Let us note that the focus is exclusively on "corporations," rather than the "workplace" -- the discussants were apparently uninterested in whatever "ongoing troubles" women might face in government employment, non-profit institutions or small business. And while working women undoubtedly face similar difficulties in other nations, Ms. Ehrenreich apparently saw no need to vilify "corporate Japan" or "corporate Belgium" in the same tones as she impugned "corporate America" for allegedly "destroying American families."
What is it about these major American corporations that makes them uniquely intent upon the subjugation of women and the destruction of families? Is this kind of oppression and destruction particularly profitable? If the ultra-successful Fortune 500 are such sexist enterprises, could it be that smaller firms are less successful because they are less sexist?
Questions like this multiply ad infinitum as one examines the feminist case against "corporate America." Were it not for the fact that American women (and men and children) enjoy a standard of living unequalled in the history of the world, a perusal of feminist literature might induce the belief that life for women in the United States is a nightmare on the order of, say, Stalinist Russia.
Ah, but this is not so! For the Soviet commissars of old were eager to tell the world about the glorious benefits that the Marxist-Leninist regime bestowed on women. "The woman occupied a more and more conspicuous place in the economic and cultural life," the Soviet statistical bureau reported in 1958. "Over 100,000 women manage kolkhoz brigades and animal farms. Among specialists with higher education, women represent 44 per cent. No state has done as much for the woman as has the Soviet."
It is impossible, of course, to know whether such claims were true. Whatever "conspicuous place" women may have occupied in the Soviet Union, they were in fact living in a totalitarian police state. Ascertaining the reality of life behind the Iron Curtain was not easy, and the Communist Party routinely distorted and falsified data in order to convey the impression that the Soviet economy was growing much faster than that of the capitalist West.
It was not until the Soviet Union collapsed in the early 1990s that we finally learned just how bogus those propaganda claims had been. Even now, Russia and other formerly communist nations are struggling to overcome the legacy of 70 years of socialist tyranny.

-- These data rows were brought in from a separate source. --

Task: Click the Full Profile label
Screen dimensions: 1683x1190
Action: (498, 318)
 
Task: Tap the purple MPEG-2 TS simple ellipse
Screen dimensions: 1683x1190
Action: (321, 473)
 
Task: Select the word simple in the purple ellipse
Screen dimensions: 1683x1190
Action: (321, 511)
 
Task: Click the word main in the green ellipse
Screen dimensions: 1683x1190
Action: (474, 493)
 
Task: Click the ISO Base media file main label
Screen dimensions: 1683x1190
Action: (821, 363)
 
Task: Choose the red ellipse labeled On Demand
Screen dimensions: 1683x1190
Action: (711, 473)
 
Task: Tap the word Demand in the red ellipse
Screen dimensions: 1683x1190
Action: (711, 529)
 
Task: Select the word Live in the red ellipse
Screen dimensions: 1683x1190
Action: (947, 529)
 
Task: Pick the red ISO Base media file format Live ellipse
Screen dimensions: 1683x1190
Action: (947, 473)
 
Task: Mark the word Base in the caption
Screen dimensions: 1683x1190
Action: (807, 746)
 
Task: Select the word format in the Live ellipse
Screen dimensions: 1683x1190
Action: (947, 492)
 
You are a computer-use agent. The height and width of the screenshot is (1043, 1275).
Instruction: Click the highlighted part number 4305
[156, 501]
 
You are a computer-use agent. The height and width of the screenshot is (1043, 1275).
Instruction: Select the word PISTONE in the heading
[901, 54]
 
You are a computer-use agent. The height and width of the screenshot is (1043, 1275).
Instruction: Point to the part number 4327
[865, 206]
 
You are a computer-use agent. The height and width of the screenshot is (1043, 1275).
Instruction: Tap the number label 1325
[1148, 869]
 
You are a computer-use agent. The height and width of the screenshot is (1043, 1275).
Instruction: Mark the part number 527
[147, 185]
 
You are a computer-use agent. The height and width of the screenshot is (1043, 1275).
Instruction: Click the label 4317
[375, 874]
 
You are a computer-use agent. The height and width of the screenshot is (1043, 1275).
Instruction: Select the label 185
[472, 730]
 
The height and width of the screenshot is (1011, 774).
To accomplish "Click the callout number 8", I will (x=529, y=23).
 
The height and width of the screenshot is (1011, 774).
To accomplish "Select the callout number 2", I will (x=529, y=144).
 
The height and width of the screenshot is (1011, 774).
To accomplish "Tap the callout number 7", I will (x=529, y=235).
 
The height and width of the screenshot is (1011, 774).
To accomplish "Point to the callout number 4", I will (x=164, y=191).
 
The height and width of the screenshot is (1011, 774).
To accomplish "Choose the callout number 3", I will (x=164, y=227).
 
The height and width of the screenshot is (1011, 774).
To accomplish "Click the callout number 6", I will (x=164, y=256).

In the bad old days of communism, however, it was commonplace for the Reds to proclaim the inferiority of the West. "In capitalist countries the woman is shackled by chains of slavery," the 1958 Soviet report contended. "She has no political rights and as to social conditions, she is oppressed even more than man, since she is paid less for the same work."
Does this 40-year-old Bolshevik propaganda sound curiously modern and familiar? The politics of modern feminism is nothing other than warmed-over Marxism, and has done far more toward "destroying American families" than have the Fortune 500.
The vicious tone with which Ms. Ehrenreich and her comrades denounce "corporate America" is sufficient evidence of their hostile disposition toward free enterprise. At its root, feminism is merely another front of the Left's "permanent revolution" against economic freedom.